• La négation de l' identité francique en France, en Allemagne et en Belgique.

     La négation de l' identité francique  en France, en Allemagne et en Belgique.

     

    Le plus difficile pour le mouvement linguistique et culturel francique est de débarrasser la langue et la culture transfrontalières franciques de l'étiquette « allemande » que le jacobinisme français et l'impérialisme allemand lui ont à tort accollée.

    Chaque « plattophone » habitant l'hexagone porte en lui les marques infamantes d'accusations du type « Boche de l'Est » ou « Spountz ». Depuis la fin de la seconde guerre mondiale, la culpabilisation linguistique des locuteurs franciques de Moselle est passée par des sommets. Parler Platt en France revenait à être l'héritier en ligne directe de la « Kultur maudite ». Les mensonges historiques allant bon train, Platt voulait dire « allemand »; c'est-à-dire nazi.... D'où les pires culpabilisations: la partie francique de la Moselle étant accusée par la propagande française d'être un « nid de collaborateurs ». Ces mensonges ont été formellement contredits par des milliers de témoignages et l'inlassable travail de recherche de l'historien Marcel NEIGERT*(1) sur la résistance antifasciste en Moselle * (2).

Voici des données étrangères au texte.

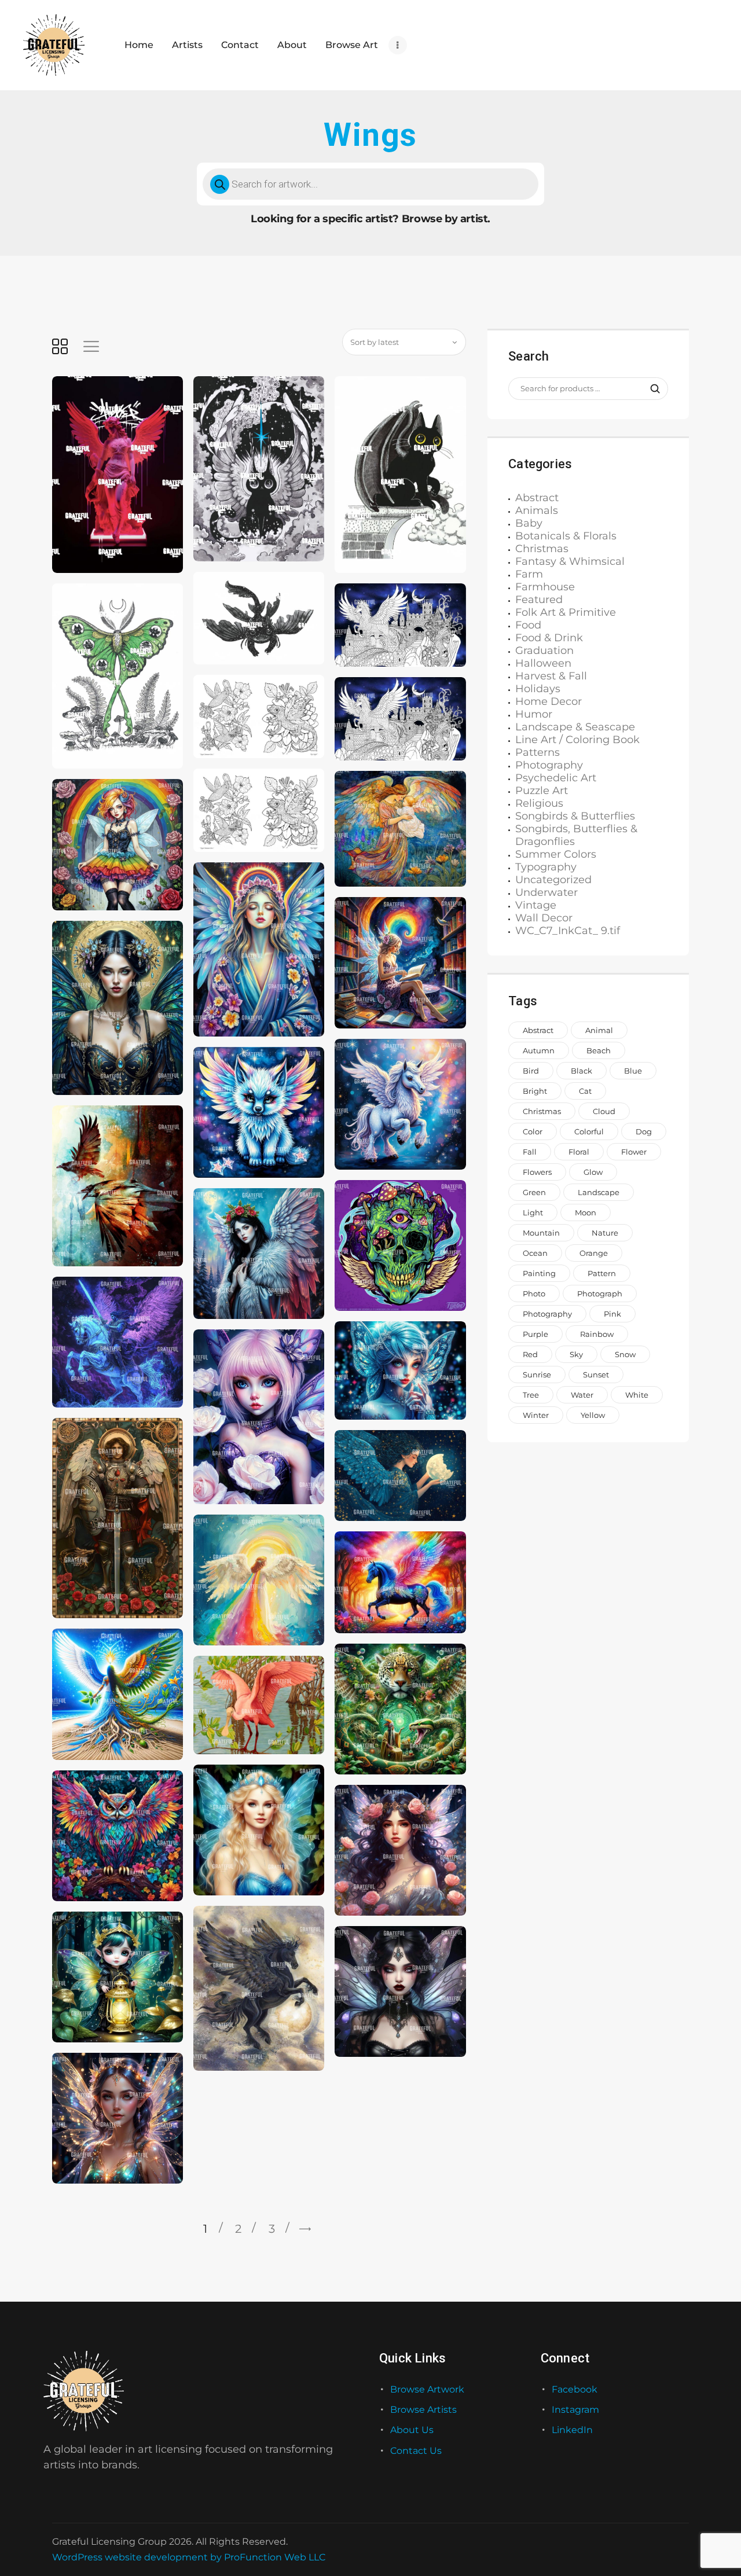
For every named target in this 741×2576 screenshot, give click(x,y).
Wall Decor (544, 918)
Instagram (575, 2409)
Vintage (535, 905)
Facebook (574, 2389)
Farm (529, 574)
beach (598, 1050)
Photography (549, 765)
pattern (602, 1273)
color (532, 1131)
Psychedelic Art (555, 777)
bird (531, 1070)
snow (625, 1354)
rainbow (597, 1334)
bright (535, 1091)
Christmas (541, 548)
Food (528, 625)
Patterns (537, 752)
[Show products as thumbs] (60, 346)
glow (593, 1172)
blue (633, 1070)
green (534, 1192)
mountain (541, 1232)
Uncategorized (553, 879)
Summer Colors (555, 854)
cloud (604, 1111)
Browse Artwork (427, 2389)
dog (644, 1131)
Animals (536, 510)
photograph (599, 1293)
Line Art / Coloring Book (577, 739)
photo (534, 1293)
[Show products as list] (91, 346)
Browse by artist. (446, 218)
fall (530, 1151)
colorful (589, 1131)
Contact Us (416, 2450)
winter (536, 1415)
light (533, 1212)
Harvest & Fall (551, 676)
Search (649, 388)
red (530, 1354)
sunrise (537, 1374)
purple (535, 1334)
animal (599, 1030)
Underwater (546, 892)
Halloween (543, 663)
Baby (528, 523)
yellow (593, 1415)
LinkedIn (572, 2429)
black (581, 1070)
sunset (596, 1374)
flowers (537, 1172)
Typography (546, 867)
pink (612, 1313)
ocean (535, 1253)
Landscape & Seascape (575, 727)
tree (531, 1394)
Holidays (537, 688)
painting (539, 1273)
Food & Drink (549, 637)
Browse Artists (423, 2409)
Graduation (544, 650)
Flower (634, 1151)
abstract (538, 1030)
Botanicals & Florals (566, 536)
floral (578, 1151)
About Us (412, 2429)
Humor (533, 714)
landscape (598, 1192)
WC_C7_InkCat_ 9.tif (567, 930)
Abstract (537, 497)
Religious (539, 803)
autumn (539, 1050)
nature (605, 1232)
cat (585, 1091)
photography (547, 1313)
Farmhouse (545, 586)
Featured (539, 599)
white (636, 1394)
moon (585, 1212)
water (582, 1394)
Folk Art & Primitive (565, 612)
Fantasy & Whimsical (570, 561)
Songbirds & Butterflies (575, 816)
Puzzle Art (541, 790)
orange (593, 1253)
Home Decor (548, 701)
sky (576, 1354)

    Comment expliquer le fait que ces informations historiques d'importance capitale soient si peu répercutées au niveau national * (3)? Comment expliquer la quasi-absence dans les livres d'Histoire de la question des « Malgré-Nous », ces 120.000 Alsaciens, Lorrains et Luxembourgeois enrôlés de force pour servir de chair à canon pour les besoins de la folie guerrière nazie?

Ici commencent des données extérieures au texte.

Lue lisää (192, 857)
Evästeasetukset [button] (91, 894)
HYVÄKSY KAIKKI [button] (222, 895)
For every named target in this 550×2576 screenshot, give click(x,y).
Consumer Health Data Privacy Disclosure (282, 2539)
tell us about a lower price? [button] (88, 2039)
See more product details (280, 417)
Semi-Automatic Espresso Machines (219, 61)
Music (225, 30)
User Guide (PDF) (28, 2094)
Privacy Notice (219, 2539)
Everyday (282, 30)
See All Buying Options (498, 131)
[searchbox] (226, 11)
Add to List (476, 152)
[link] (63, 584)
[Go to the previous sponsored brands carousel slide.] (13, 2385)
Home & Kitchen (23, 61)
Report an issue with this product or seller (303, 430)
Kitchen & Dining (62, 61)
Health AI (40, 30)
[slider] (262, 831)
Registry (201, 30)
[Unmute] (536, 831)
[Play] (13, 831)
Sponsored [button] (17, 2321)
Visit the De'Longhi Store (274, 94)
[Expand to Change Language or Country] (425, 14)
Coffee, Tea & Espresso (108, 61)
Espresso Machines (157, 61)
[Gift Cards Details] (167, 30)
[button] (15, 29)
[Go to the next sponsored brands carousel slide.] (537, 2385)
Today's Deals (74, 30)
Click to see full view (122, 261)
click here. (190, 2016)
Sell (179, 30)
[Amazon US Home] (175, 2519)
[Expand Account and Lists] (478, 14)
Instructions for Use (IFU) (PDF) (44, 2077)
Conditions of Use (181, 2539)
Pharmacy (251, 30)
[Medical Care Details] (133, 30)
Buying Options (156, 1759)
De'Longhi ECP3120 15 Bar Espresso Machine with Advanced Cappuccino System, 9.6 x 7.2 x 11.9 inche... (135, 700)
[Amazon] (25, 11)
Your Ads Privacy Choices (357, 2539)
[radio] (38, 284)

    La « réparation historique » n'a jamais eu lieu. Or, celle-ci est nécessaire car les traumatismes ne s'effaceront pas en quelques générations. Les Mosellans attendent que soit mis fin aux amalgames historiquement et linguistiquement erronés. Et dire qu'aujourd'hui encore, la plupart des Français (et des Lorrains!), quand ils n'ignorent pas purement et simplement le fait linguistique francique, pensent que le Platt est un « reste des annexions »!

     

    Les luxembourgeophones de l'Arelerland, le pays d'Arlon en Belgique, souffrent également de ce pitoyable amalgame. Le sénateur P. NOTHOMB affirmait: « Les habitants patoisants de notre région, blessés de certaines confusions insultantes, ont tout fait depuis la première guerre pour ne plus être confondus par les ignorants et les imbéciles avec les envahisseurs de 1914.» *(4).

     

    En Allemagne, les locuteurs de Platt sont aujourd'hui encore accusés de parler un allemand « déformé », un langage de paysans. Les brimades et moqueries fusent à l'encontre de ceux qui ne veulent pas adopter un « reines Hochdeutsch » (« un allemand pur »). Seule la région de Cologne (où le « Kölsch »- francique ripuaire- est très en vogue) et dans une certaine mesure la Sarre semblent échapper à cettte situation du fait d'une conscience linguistique qui s'est développée ces dernières décennies, notamment en milieu urbain.

     

    * (1): in « La résistance en Moselle ». Cahiers n°7 & n°10 du Cercle Jean Macé – Ligue de l'Enseignement. * (2): « En Moselle, les groupes de résistants se sont formés sur une base syndicale: fer, charbon ou cheminots ». « Dès les premiers mois de l'annexion, les dialectophones se donnent le mal de parler français et portent le béret basque ». Intervention lors de la Conférence « La résistance en Moselle » (10 décembre 1981 - Grand Salon de l'Hôtel de Ville de Metz). * (3): Notamment la question des « maquis-refuges » des réfractaires et déserteurs de Moselle francique contre lesquels la Gestapo exerça une répression terrible.